Although some work has been done on such guidelines, it is
fragmented and incomplete. Another barrier is cost: formal
requirements specifications are typically much more costly to
develop than their natural language counterparts.
Many companies
that build critical systems often create lines of similar products,
or product families. Product family members (i.e., the
individual products) share many common features (called
commonalities) but vary in certain well-defined ways (called
variabilities). The concept of a product family is well
understood in most industries. For example, in the auto industry,
many cars from the same maker might share parts; some cars are even
built on the same chassis with different sheet metal and trim, e.g.,
the Chrysler Concorde and Dodge Intrepid, or the Ford Taurus and
Mercury Sable. Unfortunately, in the software industry it is
common to see different (but related) products being developed by
different project teams with little coordination and essentially no
reuse. This duplication of effort is costly; and, it makes
building a formal specification of each family member out of the
question.
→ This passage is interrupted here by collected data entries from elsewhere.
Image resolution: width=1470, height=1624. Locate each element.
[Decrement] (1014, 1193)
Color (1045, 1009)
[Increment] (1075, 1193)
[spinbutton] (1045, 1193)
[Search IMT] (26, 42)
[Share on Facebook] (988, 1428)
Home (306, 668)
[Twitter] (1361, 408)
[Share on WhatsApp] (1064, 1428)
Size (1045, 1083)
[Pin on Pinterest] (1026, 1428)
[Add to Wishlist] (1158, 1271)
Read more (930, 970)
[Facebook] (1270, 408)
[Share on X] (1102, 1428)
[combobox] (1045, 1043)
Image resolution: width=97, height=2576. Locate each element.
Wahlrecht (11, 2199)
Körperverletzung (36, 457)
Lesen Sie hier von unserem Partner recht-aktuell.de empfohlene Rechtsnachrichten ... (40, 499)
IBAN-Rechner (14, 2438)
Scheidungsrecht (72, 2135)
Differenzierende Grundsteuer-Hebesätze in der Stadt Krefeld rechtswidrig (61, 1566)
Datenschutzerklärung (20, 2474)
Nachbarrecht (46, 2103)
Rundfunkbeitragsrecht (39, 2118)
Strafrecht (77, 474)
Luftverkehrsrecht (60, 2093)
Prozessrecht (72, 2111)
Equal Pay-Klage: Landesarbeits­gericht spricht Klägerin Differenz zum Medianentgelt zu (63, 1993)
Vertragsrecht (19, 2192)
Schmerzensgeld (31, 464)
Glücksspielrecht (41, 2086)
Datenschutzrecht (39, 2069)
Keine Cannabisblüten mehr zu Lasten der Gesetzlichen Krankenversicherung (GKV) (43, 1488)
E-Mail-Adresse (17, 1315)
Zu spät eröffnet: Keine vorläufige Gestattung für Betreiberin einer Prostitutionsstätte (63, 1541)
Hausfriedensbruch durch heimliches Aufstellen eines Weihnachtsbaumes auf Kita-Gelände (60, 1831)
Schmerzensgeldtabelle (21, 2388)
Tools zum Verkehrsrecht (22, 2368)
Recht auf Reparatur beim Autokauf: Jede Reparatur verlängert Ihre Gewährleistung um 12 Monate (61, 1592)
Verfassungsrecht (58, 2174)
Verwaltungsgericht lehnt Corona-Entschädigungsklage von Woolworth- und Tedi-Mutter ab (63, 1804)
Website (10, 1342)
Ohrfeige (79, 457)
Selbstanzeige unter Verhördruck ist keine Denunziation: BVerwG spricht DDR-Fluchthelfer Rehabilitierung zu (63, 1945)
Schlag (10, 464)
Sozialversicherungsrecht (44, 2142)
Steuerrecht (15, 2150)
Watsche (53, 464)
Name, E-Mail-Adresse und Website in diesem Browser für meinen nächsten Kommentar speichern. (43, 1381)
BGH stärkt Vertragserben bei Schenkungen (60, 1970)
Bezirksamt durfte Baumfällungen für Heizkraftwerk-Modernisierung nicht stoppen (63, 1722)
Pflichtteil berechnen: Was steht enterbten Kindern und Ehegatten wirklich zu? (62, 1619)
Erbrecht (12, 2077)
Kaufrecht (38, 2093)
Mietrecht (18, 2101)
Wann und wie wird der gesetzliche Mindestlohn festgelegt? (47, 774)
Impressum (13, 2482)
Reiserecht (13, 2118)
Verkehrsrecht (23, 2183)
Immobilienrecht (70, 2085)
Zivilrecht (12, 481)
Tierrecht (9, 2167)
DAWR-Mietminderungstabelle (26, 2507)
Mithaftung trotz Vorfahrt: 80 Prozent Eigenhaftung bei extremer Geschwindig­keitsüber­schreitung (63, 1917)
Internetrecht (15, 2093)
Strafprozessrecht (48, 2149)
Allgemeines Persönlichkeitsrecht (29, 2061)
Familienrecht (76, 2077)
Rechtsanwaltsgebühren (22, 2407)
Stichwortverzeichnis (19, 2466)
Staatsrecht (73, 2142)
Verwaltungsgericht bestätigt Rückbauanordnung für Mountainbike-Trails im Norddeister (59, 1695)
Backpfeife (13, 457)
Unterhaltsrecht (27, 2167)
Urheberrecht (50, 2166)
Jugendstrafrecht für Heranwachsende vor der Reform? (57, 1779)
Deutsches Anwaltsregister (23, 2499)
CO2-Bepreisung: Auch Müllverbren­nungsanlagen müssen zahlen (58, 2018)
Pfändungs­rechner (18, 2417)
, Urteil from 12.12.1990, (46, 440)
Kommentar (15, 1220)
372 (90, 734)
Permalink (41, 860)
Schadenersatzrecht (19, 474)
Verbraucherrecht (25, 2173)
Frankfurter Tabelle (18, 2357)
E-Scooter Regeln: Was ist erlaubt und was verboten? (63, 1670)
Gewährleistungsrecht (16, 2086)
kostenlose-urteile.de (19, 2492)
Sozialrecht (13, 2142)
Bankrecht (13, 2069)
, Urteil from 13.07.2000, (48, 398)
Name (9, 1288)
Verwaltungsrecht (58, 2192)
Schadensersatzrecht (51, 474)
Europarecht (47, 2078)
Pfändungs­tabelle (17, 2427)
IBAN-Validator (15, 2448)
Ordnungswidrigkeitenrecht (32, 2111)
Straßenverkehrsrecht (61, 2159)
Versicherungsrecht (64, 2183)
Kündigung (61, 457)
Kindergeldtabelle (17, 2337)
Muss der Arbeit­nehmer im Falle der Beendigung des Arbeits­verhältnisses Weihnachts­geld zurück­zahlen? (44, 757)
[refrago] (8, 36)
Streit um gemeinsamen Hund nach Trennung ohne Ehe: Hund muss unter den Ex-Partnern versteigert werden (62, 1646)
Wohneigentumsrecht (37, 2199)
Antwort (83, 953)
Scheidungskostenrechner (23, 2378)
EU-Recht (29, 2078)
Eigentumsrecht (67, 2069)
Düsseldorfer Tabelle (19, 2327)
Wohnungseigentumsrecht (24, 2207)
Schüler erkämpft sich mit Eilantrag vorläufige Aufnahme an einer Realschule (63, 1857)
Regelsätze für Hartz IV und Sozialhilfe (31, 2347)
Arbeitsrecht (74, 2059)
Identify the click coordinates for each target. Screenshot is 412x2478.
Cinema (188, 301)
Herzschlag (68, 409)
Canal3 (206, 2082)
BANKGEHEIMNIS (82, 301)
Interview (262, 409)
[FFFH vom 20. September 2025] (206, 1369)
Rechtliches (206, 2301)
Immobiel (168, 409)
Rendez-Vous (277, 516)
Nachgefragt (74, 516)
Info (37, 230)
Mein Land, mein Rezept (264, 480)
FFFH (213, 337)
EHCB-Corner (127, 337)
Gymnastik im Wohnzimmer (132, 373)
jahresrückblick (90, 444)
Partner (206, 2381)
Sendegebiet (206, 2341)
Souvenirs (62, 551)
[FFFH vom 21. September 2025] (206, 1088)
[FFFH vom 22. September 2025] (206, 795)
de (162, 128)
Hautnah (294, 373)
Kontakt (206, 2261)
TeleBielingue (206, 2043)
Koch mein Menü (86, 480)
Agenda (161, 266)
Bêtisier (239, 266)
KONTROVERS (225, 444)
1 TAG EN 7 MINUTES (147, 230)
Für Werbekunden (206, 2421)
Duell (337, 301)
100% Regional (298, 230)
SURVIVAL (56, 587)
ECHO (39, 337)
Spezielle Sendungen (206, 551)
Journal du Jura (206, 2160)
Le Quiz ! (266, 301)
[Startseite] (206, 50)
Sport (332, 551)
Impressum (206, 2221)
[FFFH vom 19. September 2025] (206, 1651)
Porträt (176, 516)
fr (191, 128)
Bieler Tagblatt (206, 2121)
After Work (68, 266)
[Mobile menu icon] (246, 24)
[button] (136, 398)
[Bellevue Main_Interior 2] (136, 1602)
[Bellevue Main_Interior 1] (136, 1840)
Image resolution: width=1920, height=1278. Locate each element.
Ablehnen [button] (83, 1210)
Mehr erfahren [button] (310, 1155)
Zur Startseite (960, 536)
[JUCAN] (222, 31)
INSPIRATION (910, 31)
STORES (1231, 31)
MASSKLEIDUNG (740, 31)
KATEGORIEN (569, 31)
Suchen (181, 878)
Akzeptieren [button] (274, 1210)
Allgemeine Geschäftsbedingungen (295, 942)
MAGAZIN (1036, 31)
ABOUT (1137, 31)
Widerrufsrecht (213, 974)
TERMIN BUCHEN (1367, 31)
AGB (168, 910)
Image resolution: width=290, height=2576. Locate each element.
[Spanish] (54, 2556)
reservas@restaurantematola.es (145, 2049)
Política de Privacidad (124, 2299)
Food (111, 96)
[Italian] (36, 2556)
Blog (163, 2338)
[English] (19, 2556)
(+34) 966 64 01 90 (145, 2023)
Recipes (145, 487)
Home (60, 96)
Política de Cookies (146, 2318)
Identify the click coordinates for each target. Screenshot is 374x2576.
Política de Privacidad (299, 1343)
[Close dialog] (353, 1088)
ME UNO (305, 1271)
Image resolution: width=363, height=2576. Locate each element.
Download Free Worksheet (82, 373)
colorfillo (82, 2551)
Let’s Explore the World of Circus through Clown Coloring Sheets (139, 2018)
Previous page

Therefore, reuse of the formal requirements
specifications in the context of product families is absolutely
essential for successful adoption of these techniques by industry.
A methodology, or
set of guidelines, on how to create formal specifications would
remove or reduce several major barriers to industrial acceptance by
making the languages more accessible to the average practitioner and
enabling reuse of the specifications. The methodology must
address how to organize, or structure, the requirements. Just
as a book must be organized to be readable, a requirements
specification must be organized to be useful. This research
will produce structuring techniques that support the development of
software families (for example, a line of pacemakers for different
heart conditions), as well as more ad-hoc techniques suitable for
special situations. The methodology will include a discussion
of the benefits and drawbacks of each technique. The
techniques will be illustrated in RSML-e.
Special
requirements specification language features that allow related
pieces of the formal specification to be grouped together are
necessary to support structuring for the requirements.
However, researchers have focused on the development of tools to
assist in the creation of formal requirements, analysis of the
requirements, and execution of the formal specifications, but not on
techniques describing how to create the specifications. Thus, many
formal specification languages lack such an organizational
construct. A part of the research will be to add an
organizational construct to RSML-e. This
will facilitate the techniques presented in the methodology and
allow RSML-e to be used in more extensive,
industrial-sized case examples.
Finally, the
methodology will integrate existing techniques and previous work.
This will make the methodology comprehensive: practitioners who wish
to apply these techniques to their own systems will not have to read
volumes of research journals. Rather, the essentials of the
current state-of-the-art will be presented in one location.
Thus, the contributions of this work are in three main areas: (1)
the development of techniques to structure formal requirements
specifications, (2) the addition of a module construct to RSML-e,
and (3) integration with existing work to form a methodology for
safety critical requirements specification.